■ Exercise prompt ■
Leave out all lines before the one containing "Image resolution: width=1369", and copy that line and all the rest below it exactly.

■ Data shown ■
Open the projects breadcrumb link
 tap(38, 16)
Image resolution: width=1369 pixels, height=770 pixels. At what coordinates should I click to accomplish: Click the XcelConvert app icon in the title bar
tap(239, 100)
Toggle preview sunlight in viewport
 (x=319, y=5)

■ Completed task ■
Image resolution: width=1369 pixels, height=770 pixels. At what coordinates should I click to accomplish: Click the XcelConvert app icon in the title bar
tap(239, 100)
Toggle preview sunlight in viewport
 (x=319, y=5)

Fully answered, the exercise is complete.